## Stored records:
— Start —

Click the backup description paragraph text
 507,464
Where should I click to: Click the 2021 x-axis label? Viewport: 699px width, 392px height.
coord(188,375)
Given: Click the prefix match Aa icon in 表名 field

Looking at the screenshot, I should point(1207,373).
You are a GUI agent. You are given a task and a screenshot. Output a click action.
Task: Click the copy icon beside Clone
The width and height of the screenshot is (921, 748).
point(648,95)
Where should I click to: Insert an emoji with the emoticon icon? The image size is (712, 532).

— End —
— Start —

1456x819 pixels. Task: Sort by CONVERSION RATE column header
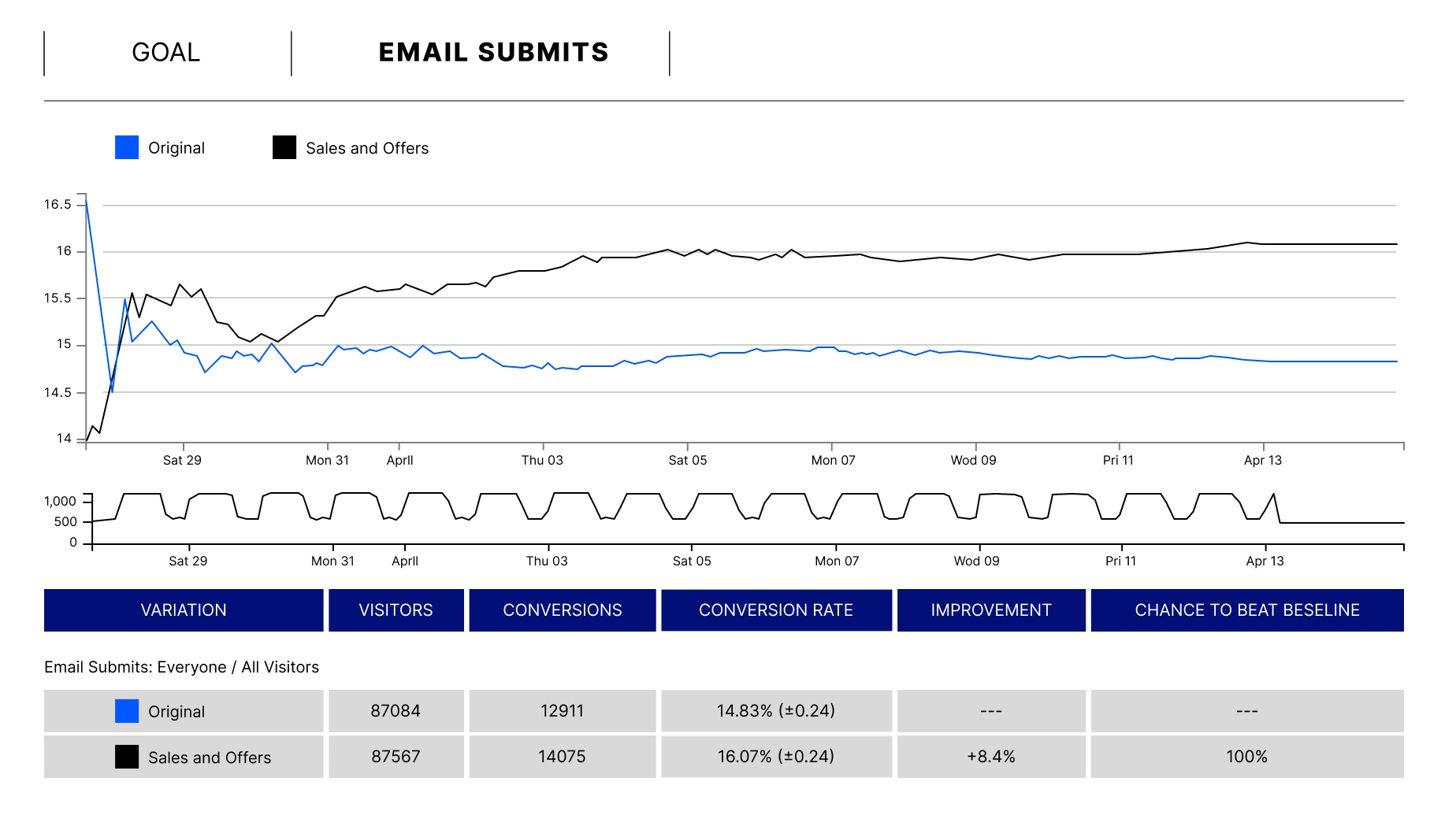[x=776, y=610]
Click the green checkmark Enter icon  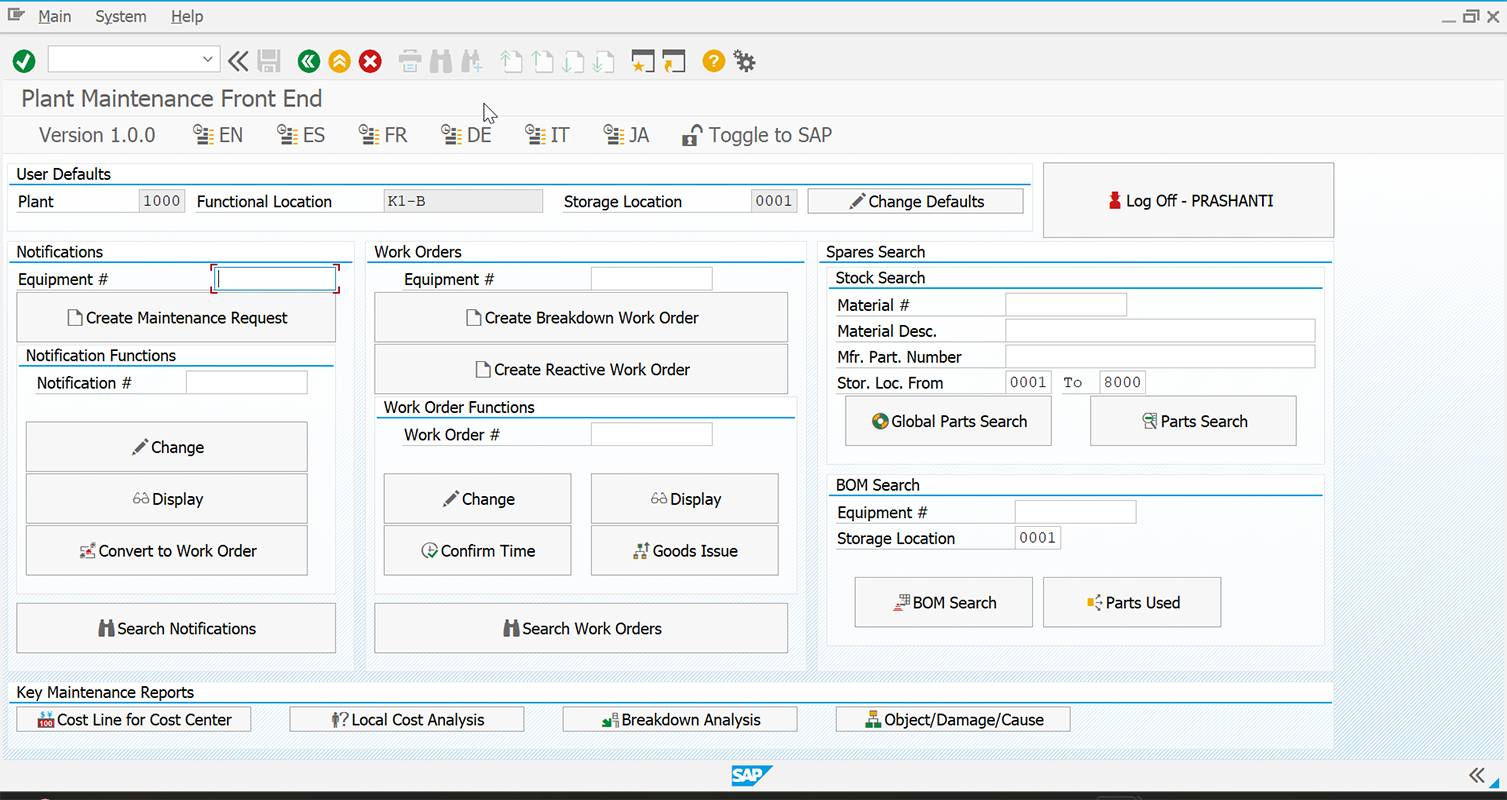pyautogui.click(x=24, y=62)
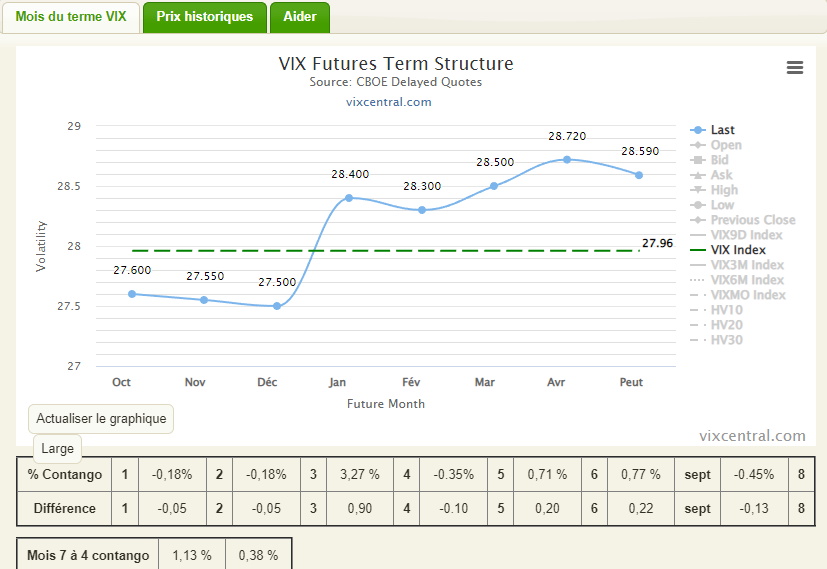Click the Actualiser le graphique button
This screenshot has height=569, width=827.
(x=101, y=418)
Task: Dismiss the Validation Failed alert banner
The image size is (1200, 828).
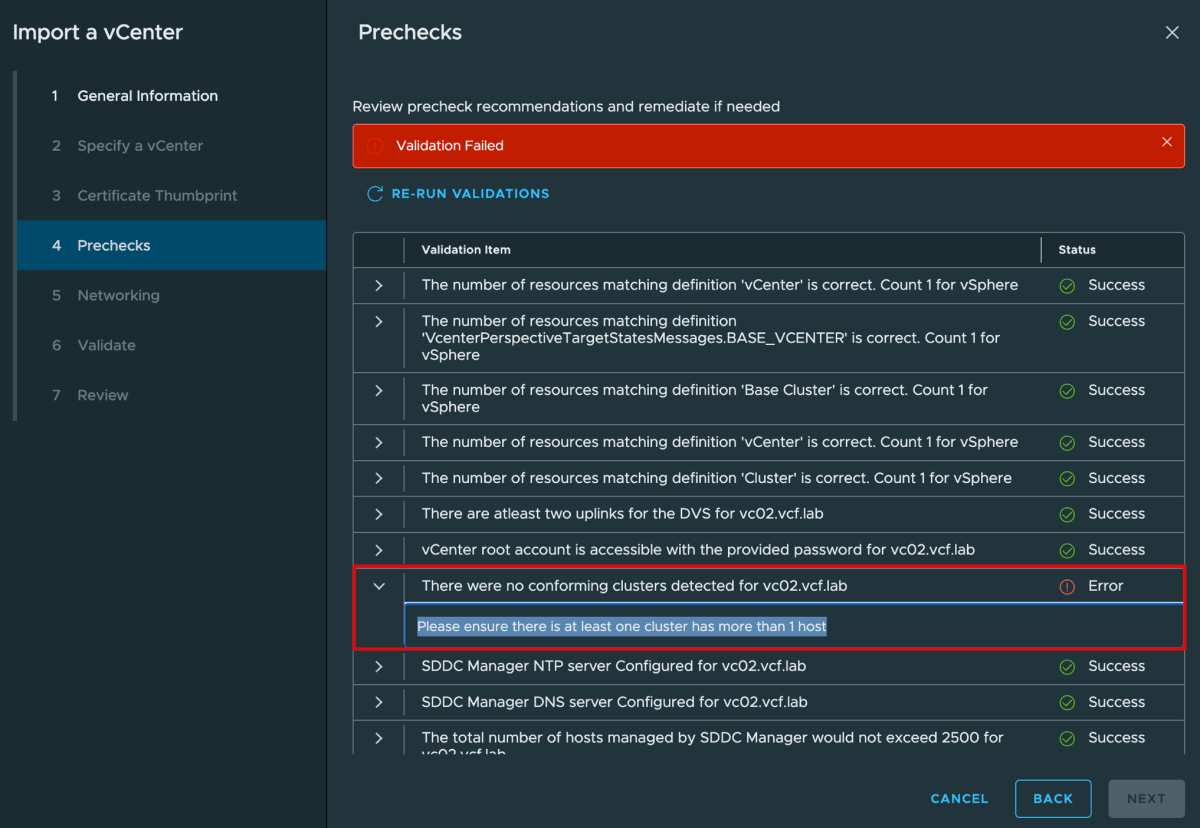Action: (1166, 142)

— End —

Please return the lines of the material starting at the line that contains "Click the backup description paragraph text" and ending at the line that contains "coord(188,375)", both included, copied without any change.

## Worked solution:
Click the backup description paragraph text
 507,464
Where should I click to: Click the 2021 x-axis label? Viewport: 699px width, 392px height.
coord(188,375)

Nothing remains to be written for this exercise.